Loi Duplomb : un désastre pour le climat, la biodiversité, la santé publique, la sécurité alimentaire, le bien-être animal, … et notre démocratie

L’Assemblée nationale a adopté, mardi 8 juillet 2025, la proposition de loi « visant à lever les contraintes à l’exercice du métier d’agriculteur », déposée par les sénateurs Laurent Duplomb (LR) et Franck Menonville (UDI). Les députés ont voté, à 316 voix pour et 223 voix contre.

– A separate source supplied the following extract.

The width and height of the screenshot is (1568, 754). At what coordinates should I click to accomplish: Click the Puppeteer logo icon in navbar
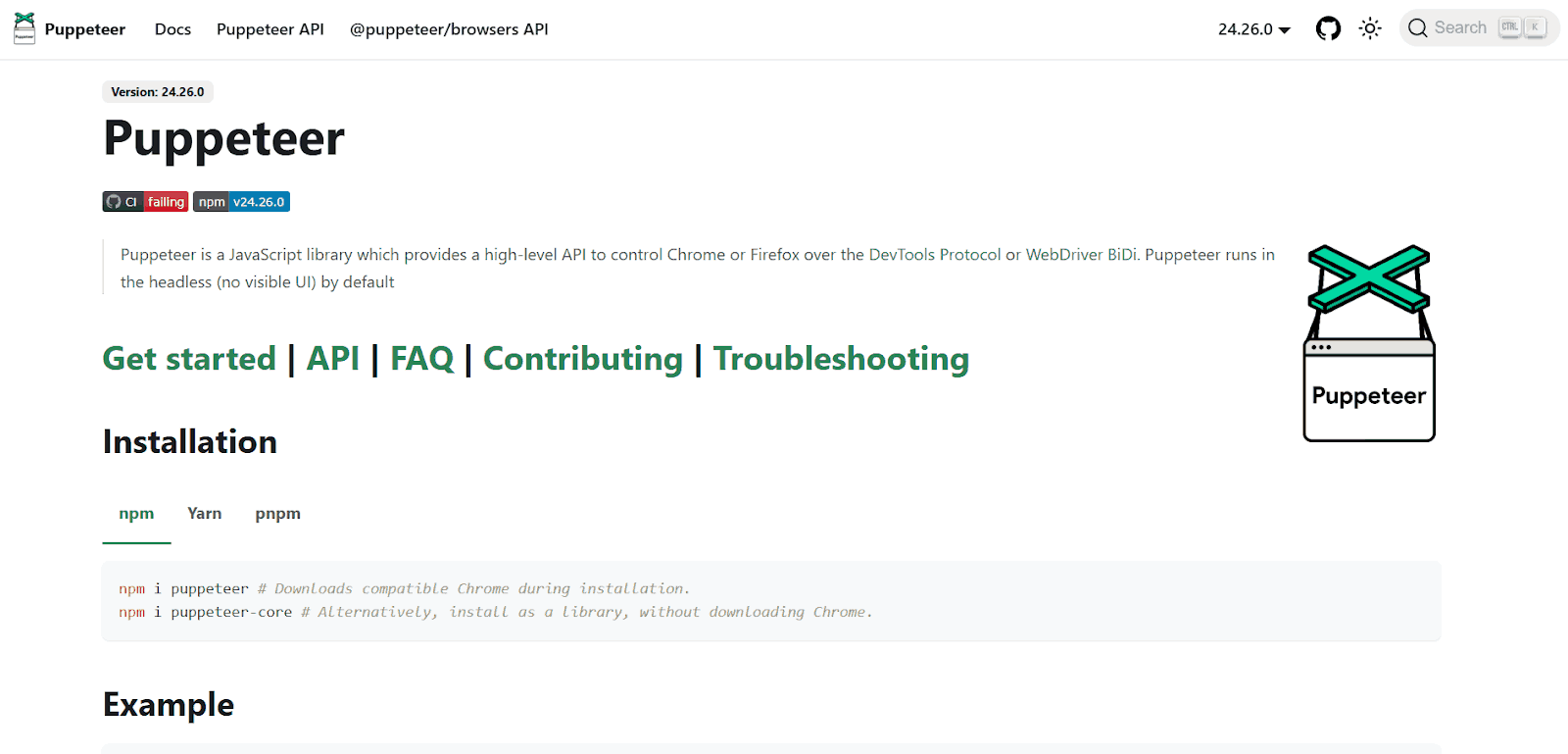(x=24, y=28)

Favorable à un modèle intensif, cette loi vise, entre autres, à :

  • Réintroduire des pesticides néonicotinoïdes, dangereux pour notre santé, interdits en France en 2020 grâce à la loi de Joël Labbé et faciliter l’usage de pesticides avec la réintroduction de certains produits chimiques.
  • Construire des mégabassines : Ces infrastructures seront désormais considérées comme d’intérêt général majeur sous certaines conditions, facilitant ainsi leur développement.
  • Restreindre la consultation du public lors des procédures d’autorisation et augmenter le nombre d’animaux nécessitant une autorisation environnementale des élevages intensifs.
Les marais de Séné (56) – Clim’actions Bretagne

Cette loi favorise de façon indirecte l’aggravation du climat et retarde l’adaptation des territoires au changement climatique, sans améliorer de façon structurelle et pérenne la situation des agriculteurs. Le succès remporté par la pétition citoyenne, les multiples tribunes des scientifiques, médecins, organismes publics, restaurateurs, etc. montrent à quel point les conditions d’approbation de cette loi sont un déni démocratique.

Quatre bonnes raisons de dire non à la Loi Duplomb

Raison 1 – Un danger pour la santé publique et la biodiversité

Cette loi réautorise l’usage de pesticides (l’acétamipride, un néonicotinoïde interdit depuis 2018 et deux pesticides apparentés), supprime l’obligation de séparation entre la vente et le conseil pour les produits, permet aux vendeurs de pesticides de conseiller les acheteurs et supprime l’obligation du certificat d’économie de pesticides lorsque les produits ont été achetés à l’étranger …  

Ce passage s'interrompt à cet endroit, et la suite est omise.